Tuesday, June 02, 2009

In Which Turbo-Tax Timmay Still Can't Manage Econ 101

We've already talked about Turbo-Tax Timmay and his Larchmont, NY house.

Here's an update.

The real estate market's troubles are hitting close to home for Treasury Secretary Timothy Geithner.

After reducing the price on his house in a tony New York City suburb to less than he paid for it, Geithner still couldn't sell and recently rented it out instead, according to real estate agents familiar with the deal.

Geithner put his five-bedroom Tudor near leafy Larchmont on the market for $1.635 million in February, after heading to Washington for his job as the nation's top economic official.

A few weeks after the asking price was dropped to $1.575 million, the home was rented for $7,500 a month on May 21, said the agents, Scott Stiefvater of Stiefvater Real Estate and Debbie Meiliken of Keller Williams Realty New York.

Neither was directly involved in the rental; the name of the broker and agency that arranged it were not immediately available.

Although $7,500 might seem like a lot of rent, it probably falls a bit short of the monthly mortgage payments on the Geithners' two loans totaling $1.25 million, plus $27,000 a year in property taxes.

Records show Geithner and his wife, Carole Sonnenfeld Geithner, paid $1.602 million for the home in 2004.


And this man is the Secretary of the Treasury. He can't do basic financial literacy on his own home!

No wonder the Chinese students are laughing at him.

TIMMMMMMMMMMMMMMMMMMMMMMAAAAAAAAYYYYYYYYY!!!

3 comments:

Tom said...

Well, there is really no reason the rent should be as much as the mortgage payments plus taxes and insurance.

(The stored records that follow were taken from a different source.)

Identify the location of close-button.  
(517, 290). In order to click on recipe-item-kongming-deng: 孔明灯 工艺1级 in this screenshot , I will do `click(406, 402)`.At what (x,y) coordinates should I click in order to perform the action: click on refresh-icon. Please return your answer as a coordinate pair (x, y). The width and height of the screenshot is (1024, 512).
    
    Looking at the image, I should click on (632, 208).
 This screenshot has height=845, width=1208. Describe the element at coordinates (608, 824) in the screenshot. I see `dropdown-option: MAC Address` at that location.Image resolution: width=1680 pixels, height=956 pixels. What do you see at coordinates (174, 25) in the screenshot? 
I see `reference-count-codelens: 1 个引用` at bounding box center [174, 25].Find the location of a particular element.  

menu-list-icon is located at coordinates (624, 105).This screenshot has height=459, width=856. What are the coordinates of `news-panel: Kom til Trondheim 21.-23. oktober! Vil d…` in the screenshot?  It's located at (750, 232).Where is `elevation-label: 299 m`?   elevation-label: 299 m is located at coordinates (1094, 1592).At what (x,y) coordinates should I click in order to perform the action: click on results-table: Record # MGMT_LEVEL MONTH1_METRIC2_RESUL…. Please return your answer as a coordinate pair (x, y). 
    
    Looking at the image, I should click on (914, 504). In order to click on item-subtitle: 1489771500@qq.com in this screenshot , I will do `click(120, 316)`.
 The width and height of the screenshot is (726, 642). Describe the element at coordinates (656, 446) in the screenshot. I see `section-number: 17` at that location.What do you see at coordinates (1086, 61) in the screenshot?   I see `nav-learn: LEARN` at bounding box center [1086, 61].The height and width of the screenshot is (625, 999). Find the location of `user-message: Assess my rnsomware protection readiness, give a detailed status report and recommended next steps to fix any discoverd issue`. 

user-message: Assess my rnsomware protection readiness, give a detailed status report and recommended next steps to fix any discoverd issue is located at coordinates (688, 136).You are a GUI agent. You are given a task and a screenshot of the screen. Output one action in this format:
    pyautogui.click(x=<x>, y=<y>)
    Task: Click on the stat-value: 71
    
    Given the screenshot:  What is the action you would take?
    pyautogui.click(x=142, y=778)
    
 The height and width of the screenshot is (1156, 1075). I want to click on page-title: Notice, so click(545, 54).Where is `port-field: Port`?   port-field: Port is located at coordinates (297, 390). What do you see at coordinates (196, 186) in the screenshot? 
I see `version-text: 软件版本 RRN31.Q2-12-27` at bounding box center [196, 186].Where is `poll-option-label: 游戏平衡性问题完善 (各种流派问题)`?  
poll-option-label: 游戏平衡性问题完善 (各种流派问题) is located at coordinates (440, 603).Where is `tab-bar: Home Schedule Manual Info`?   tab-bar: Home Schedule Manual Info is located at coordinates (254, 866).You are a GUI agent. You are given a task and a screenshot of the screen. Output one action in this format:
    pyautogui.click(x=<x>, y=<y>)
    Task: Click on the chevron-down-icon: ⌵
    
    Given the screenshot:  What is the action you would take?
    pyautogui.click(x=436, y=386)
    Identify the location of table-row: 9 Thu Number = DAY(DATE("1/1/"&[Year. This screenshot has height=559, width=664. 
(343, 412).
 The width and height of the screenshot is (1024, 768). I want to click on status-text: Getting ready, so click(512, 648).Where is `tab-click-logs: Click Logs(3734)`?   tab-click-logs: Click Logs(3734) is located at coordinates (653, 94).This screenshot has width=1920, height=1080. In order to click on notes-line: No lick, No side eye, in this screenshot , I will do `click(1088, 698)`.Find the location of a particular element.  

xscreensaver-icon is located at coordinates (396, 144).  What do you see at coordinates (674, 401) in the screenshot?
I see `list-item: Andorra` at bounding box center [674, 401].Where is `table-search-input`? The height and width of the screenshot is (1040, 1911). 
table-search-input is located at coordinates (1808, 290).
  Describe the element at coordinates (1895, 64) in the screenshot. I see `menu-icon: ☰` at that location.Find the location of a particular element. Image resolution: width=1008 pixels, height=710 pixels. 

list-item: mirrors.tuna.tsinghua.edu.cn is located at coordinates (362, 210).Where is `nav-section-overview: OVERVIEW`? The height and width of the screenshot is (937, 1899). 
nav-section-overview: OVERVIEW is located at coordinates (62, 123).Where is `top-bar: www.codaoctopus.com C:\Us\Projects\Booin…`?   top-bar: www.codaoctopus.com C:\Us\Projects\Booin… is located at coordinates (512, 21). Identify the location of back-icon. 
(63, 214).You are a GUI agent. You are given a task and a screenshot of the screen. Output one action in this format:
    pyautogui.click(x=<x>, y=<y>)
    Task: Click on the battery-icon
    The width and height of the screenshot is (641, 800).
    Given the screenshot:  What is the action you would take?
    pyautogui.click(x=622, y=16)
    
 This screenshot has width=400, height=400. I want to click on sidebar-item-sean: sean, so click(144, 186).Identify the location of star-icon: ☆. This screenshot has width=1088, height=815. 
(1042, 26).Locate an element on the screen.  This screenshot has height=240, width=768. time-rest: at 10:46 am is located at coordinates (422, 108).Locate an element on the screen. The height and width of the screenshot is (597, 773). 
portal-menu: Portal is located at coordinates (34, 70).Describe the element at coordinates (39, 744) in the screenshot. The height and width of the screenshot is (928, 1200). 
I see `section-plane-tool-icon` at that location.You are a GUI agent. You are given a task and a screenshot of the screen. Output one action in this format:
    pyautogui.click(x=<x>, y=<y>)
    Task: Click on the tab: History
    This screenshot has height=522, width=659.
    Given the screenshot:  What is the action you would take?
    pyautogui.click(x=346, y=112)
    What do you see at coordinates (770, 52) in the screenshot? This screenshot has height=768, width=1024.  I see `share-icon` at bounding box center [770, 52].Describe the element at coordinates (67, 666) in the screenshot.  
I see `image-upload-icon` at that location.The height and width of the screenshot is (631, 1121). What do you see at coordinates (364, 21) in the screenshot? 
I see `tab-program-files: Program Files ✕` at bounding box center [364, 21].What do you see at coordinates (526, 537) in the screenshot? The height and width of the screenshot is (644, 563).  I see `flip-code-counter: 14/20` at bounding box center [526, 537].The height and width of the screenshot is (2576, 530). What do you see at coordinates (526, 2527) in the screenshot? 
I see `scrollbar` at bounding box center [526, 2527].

If you could get that much rent, it would effectively mean you could buy the house for the downpayment plus the duration of the mortgage. What if the downpayment was zero? Free house!

That much rent doesn't seem unreasonable for a house of that value, to me. Maybe he thinks the value will appreciate.

ShockingSchadenfreude said...

Throughout history, rents have always been higher than ITIM (interest, taxes, insurance and mortgage.)

You are supposed (theoretically) to derive economic rent (profits after expenses) from being a landlord.

People have forgotten this during the bubble. The point is that the rent doesn't even cover a 1/3rd of the expenses.

TTT is speculating, and is gonna get his ass handed to him just like the rest of the FB's.

ShockingSchadenfreude said...

And in your example, the house isn't free. The person signing on the mortgage is taking on the duration risk.

Rents can easily drop if incomes drop (take a look at Rochester in the 1990's, or Syracuse, or even NYC in 2002 or 2009.)

Rents in my neighborhood have collapsed 30%. If your "plan" was for a renter to pay the stuff, and it doesn't cover it, you're still on the hook. That's not "free" in my book.